Thursday, July 06, 2006

Tiny particles in cosmetics ‘a risk’

By Rob Edwards, Environment Editor

HUNDREDS of beauty products could contain a hidden threat to health from millions of potentially toxic nano- particles, claim environmentalists.


A survey found so-called nanomaterials in make-up, anti-wrinkle creams and sunscreens produced by L’Oréal, Estée Lauder, Christian Dior, Chanel and Boots, among others.


Now experts and environmentalists are demanding a ban on nanotechnology – the manipulation of minuscule particles – in skincare products until the risks are assessed. The cosmetic industry, however, maintains its products are safe.

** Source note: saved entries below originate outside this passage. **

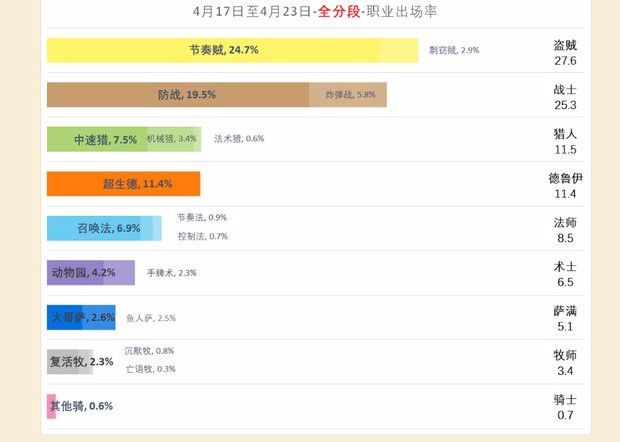Click the green 中速猎 7.5% bar
Screen dimensions: 620x442
pyautogui.click(x=96, y=140)
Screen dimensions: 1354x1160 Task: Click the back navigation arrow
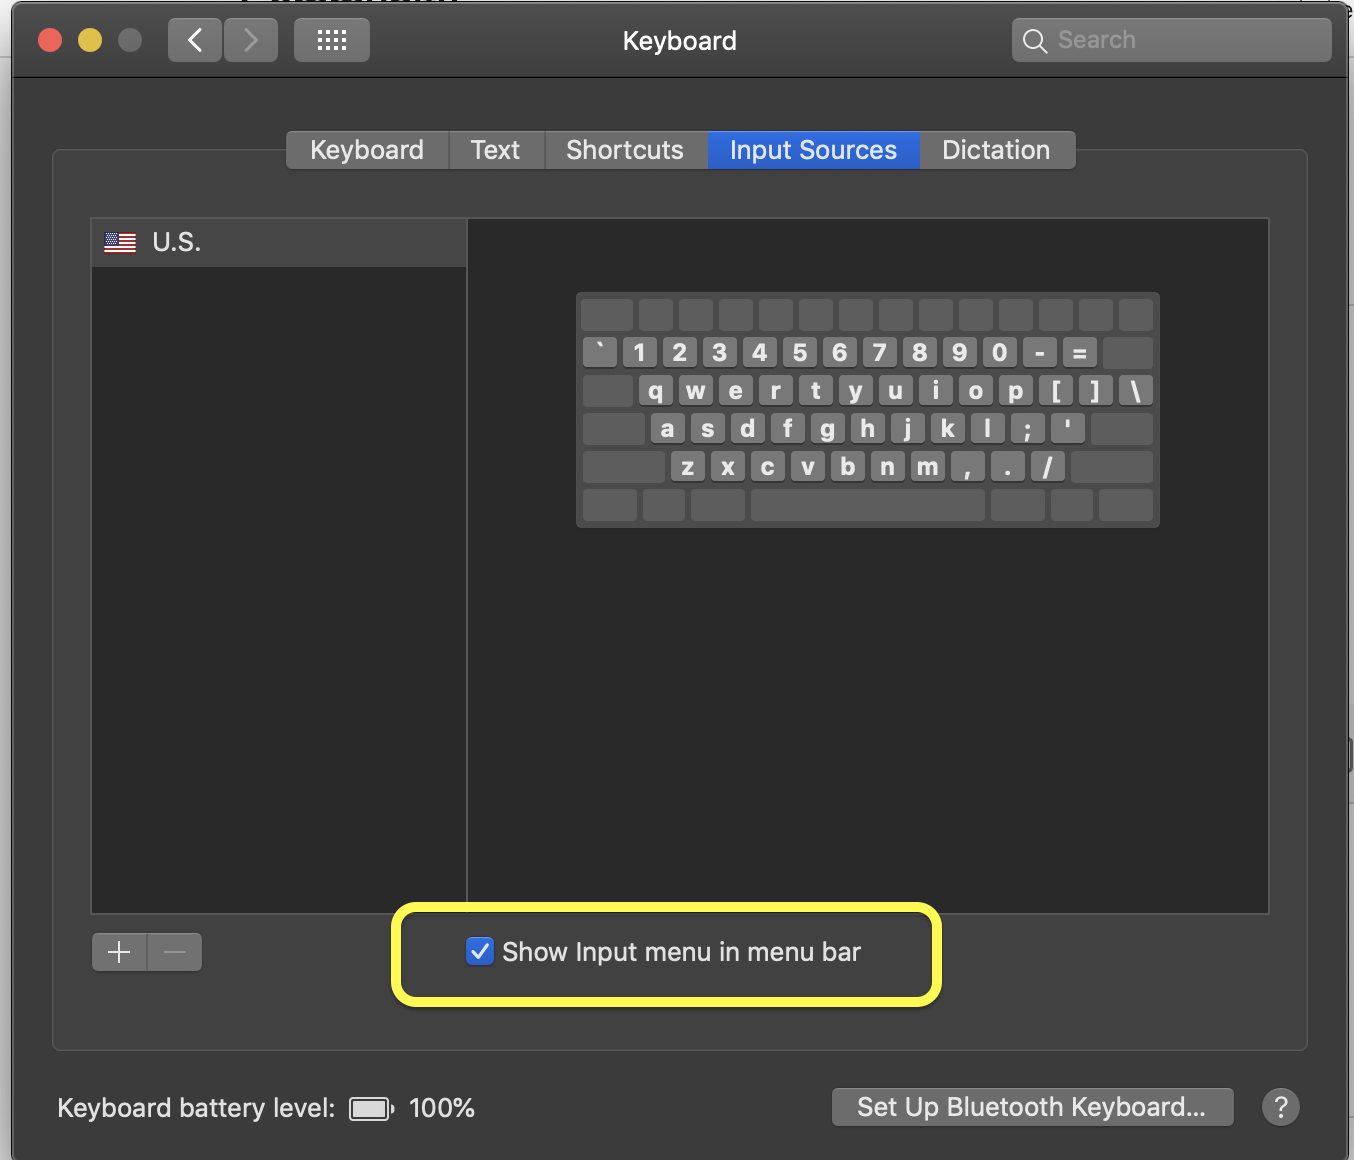click(194, 40)
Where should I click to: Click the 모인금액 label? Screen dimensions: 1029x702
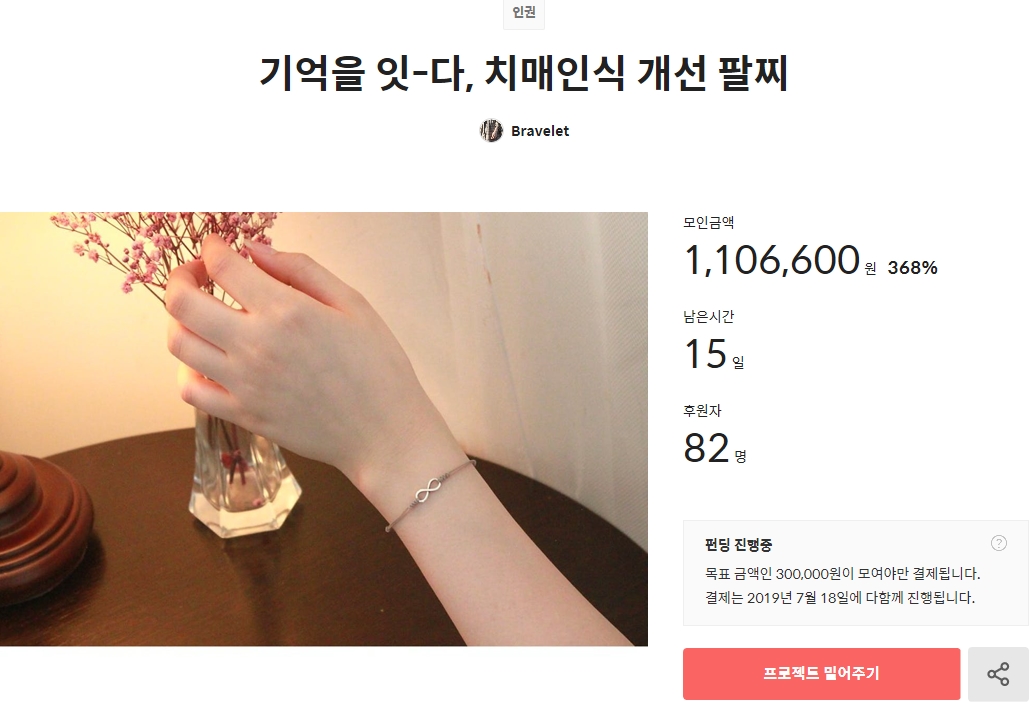point(708,222)
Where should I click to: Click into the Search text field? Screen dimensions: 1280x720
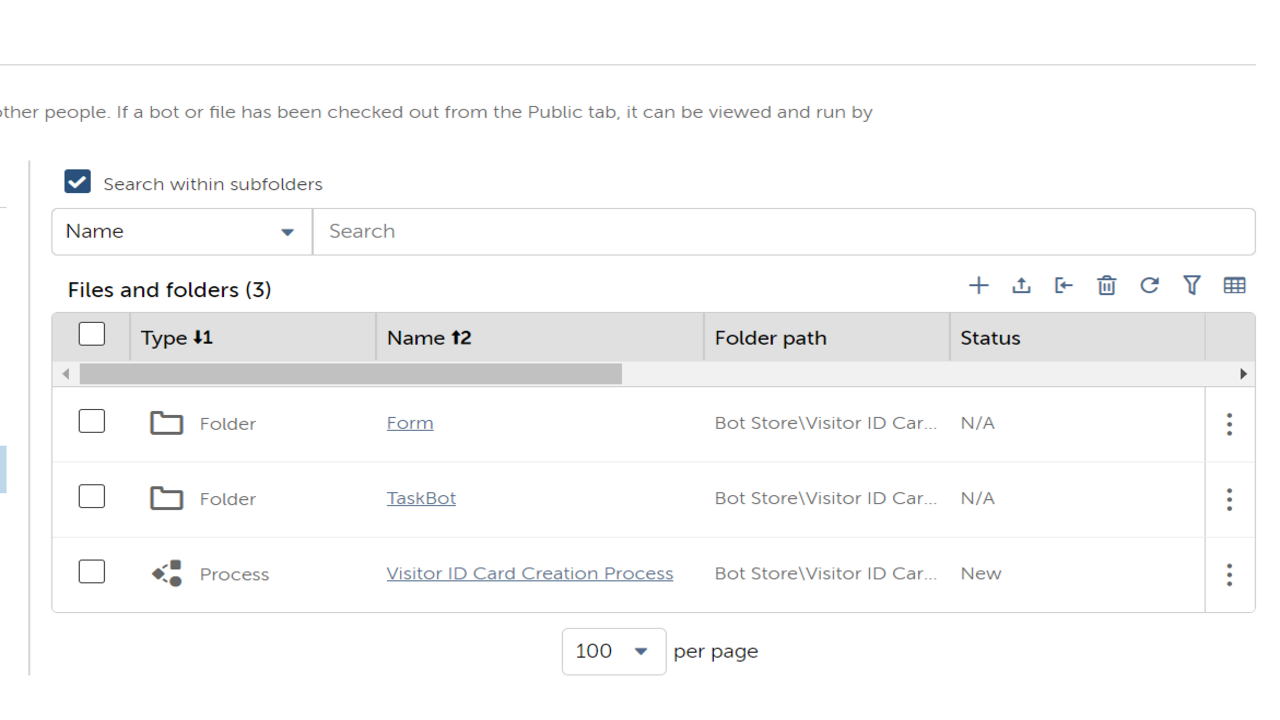[x=783, y=232]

Nanoparticles are usually less than 100 nanometres – 100 billionths of a metre – in diameter. A human hair cell is 80,000 nanometres wide.


Cosmetics companies have rushed to embrace nanomaterials because of their ability to penetrate and improve skin, and to make sunscreens more effective, less visible and easier to apply.


But their use has mushroomed without any specific regulatory overview, despite evidence from some scientific studies that there might be health risks.


A US investigation in 2004 found that carbon nanoparticles known as fullerenes damaged fishes’ brains, killed water fleas and poisoned human liver cells. Yet their presence is advertised in seven face creams made by Zelens, Sircuit, MyChelle, Dr Brandt and Bellapelle.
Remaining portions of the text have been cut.